神谷玄次郎捕物控 霧の果て 藤沢周平
北の定町廻り同心・神谷玄次郎は14年前に母と妹を殺されている。仕事を怠けて小料理屋よし野に入り浸っていた。
針の光 男が女を抱き寄せ、首筋に畳針を刺し、首を絞めて殺す。玄次郎は網を張り、現場を押さえて捕まえる。
虚ろな家 菊屋の娘が勾引かされ五百両を要求される。同心・鳥飼の助をする玄次郎は、店の周辺を探る。玄次郎は銀藏に、五百両の運び役・鳥飼の岡っ引き・弥之助を尾けるように指示する。弥之助は菊屋の女中の実家に行く。弥之助と菊屋の主人との計画だった。左前の菊屋は五百両を本家から出させ、別けるつもりだった。
春の闇 奥州屋から銀藏に、娘の簪を探して欲しいと依頼があった。婚約者からの贈り物だった。見付からないまま、奉公人・増吉が殺された。玄次郎が調べ出す。投げ文があり簪は奉公人・幸介の行李の中から見付かった。幸介を増吉殺しの犯人だという投げ文が来る。玄次郎はそれを無視し、奥州屋を張り込む。娘の婚約者が投げ文を持って来たところを捕まえた。娘と幸介は駆け落ちを考えていた。増吉が娘の簪を拾い、婚約者に買い取って貰おうとした。婚約者は増吉に簪を幸介の行李に入れさし、増吉を殺した。幸介を犯人に仕立てようとしたが、捕まった。
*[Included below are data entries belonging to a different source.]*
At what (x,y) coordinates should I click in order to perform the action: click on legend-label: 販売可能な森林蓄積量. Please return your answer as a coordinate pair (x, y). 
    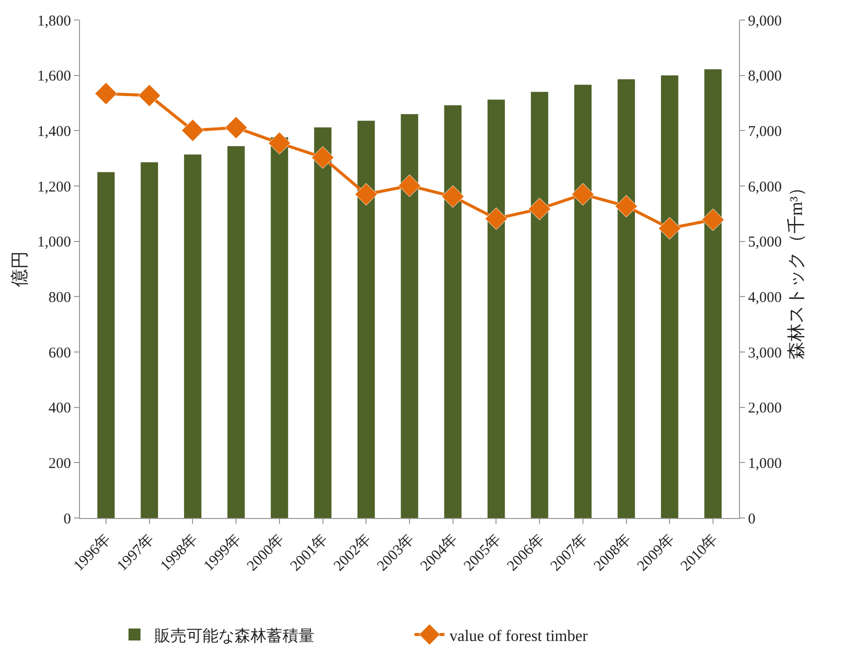
    Looking at the image, I should click on (234, 636).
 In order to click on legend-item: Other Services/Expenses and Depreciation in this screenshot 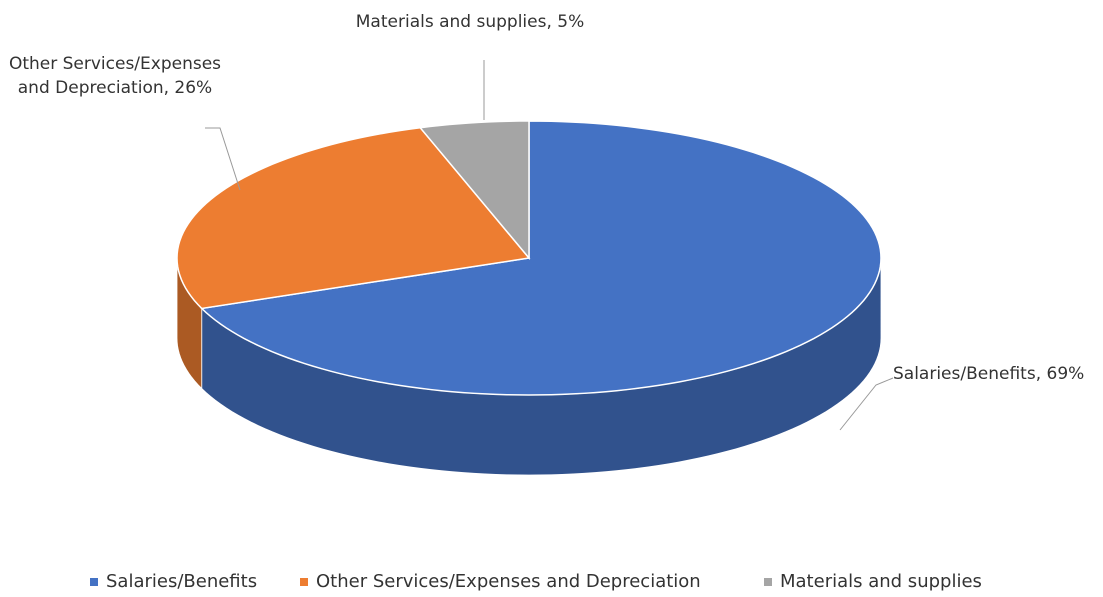, I will do `click(500, 582)`.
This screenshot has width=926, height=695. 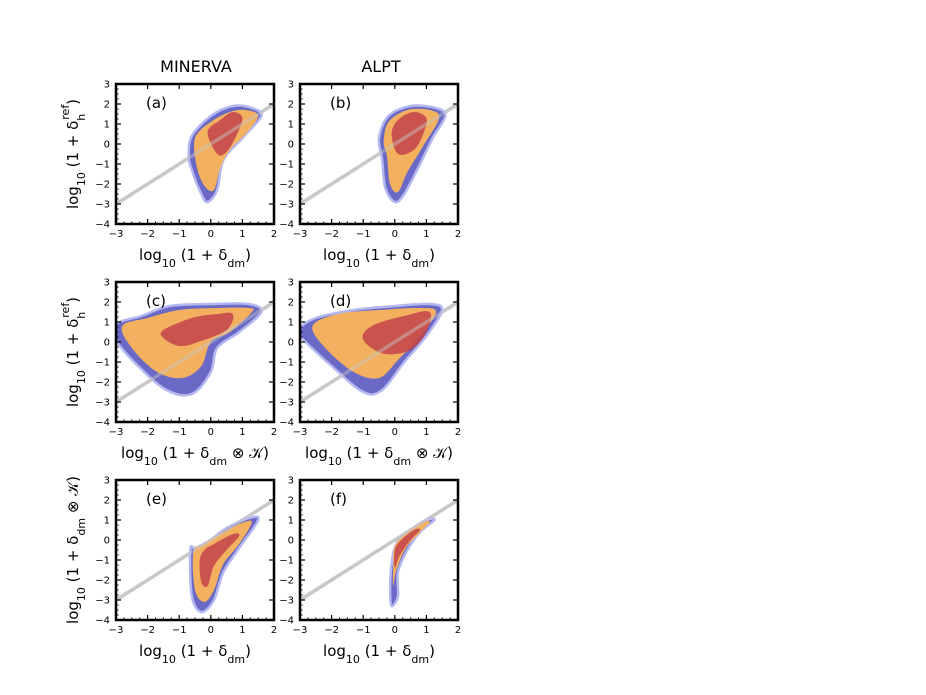 I want to click on contour-mid, so click(x=411, y=554).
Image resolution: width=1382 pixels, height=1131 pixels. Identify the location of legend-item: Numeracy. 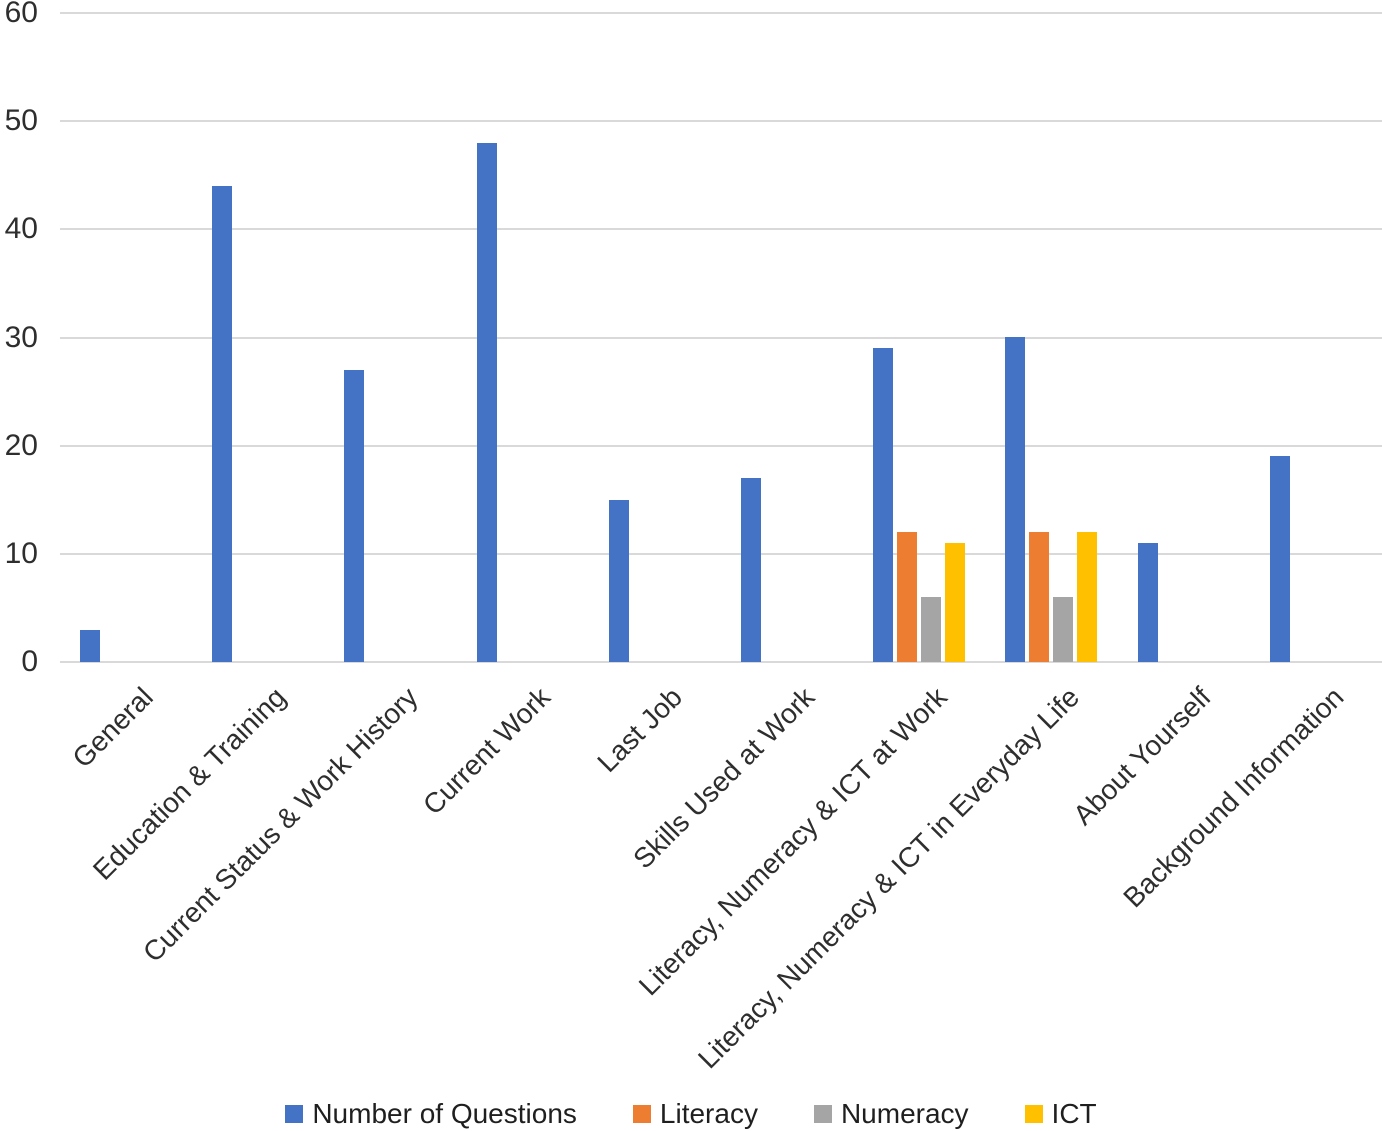
(891, 1114).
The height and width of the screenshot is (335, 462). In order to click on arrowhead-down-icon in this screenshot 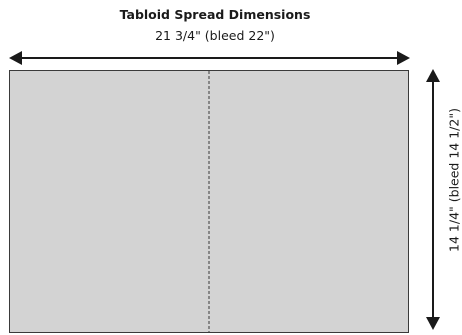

酔いどれ死体 御薦さんのような死体が見付かった。甚七だった。殺された理由が判らない。二十年前、勤めていた店の若旦那が主人になっていた。その頃付き合っていた女と今も続いていることを知られた主人が殺していた。お金を強請られたわけではないが、ただ酒を飲ました。甚助の酒は底なしの怖い酒だった。
青い卵 長屋の一人暮らしの婆さんが殺された。誰も知らないはずの十二両と日ごろの小銭が無くなっていた。時々訪れるのは糸屋の隠居と孫。糸屋の隠居から教えられた小間物の行商をしている長吉が捕まった。長吉は殺し十二両を奪っていた。玄次郎は孫が掘っていたところを掘れば小銭が出るだろうと銀藏に言い置いてゆく。
日照雨 米屋の鼻摘みの次男坊がめった刺しだ殺された。米屋の女中で何もされたことがないと言った祝言のため店を辞めたそのがいた。そのは重吉に手込めにされたようだ。玄次郎はそのの祝言の日「祝言に行け、逃げようと思うな。お上には慈悲もある。あとはまかせろ」と父親に言った。
出合茶屋 青梅屋の内儀が、銀藏のところにこの頃誰かに見張られているような気がすると相談に来た。内儀が襲われ庇った小僧が大怪我をした。玄次郎が突っ込みながら聞き出す。出合茶屋で男二人と女一人の客を見ていた。巴屋に入った押し込みだった。浪人と職人だった。捕まえた。
霧の果て 玄次郎は母親と妹が殺された事件を調べている。父親が調べていた事件絡みでその後同輩が調べようとして上からそのままお調べ無しの命令が出た事件だった。父親がやる気を無くし身体を壊して亡くなった。その頃を知っている者を調べ出して聞き廻る。祈祷を行っていた寺の関係で寺社奉行の寺社役同心に会いに行く。印南が玄次郎に会いに来た後、殺される。玄次郎は井筒屋は蔵宿師・御家人・村井にたかられていた。水野の妾になっている村井の娘を祈祷に誘い込んだ。祈祷だけに留まらず、色仕掛けだった。村井の弱みをこしらえた。そんなとき井筒屋の女将の付添女中・佐代が祈祷師に殺された。井筒屋は水野に頼んだ。祈祷料の半分を懐に入れていたこと。水野の妾が出入りしていたことが知られないようにしたかった。等判った。母親と妹を殺し、印南を殺した水野の家臣・鶴木右膳を斬った。水野の枕元に立つ。話をするが玄次郎は出て行く。顔も上げられない老人だった。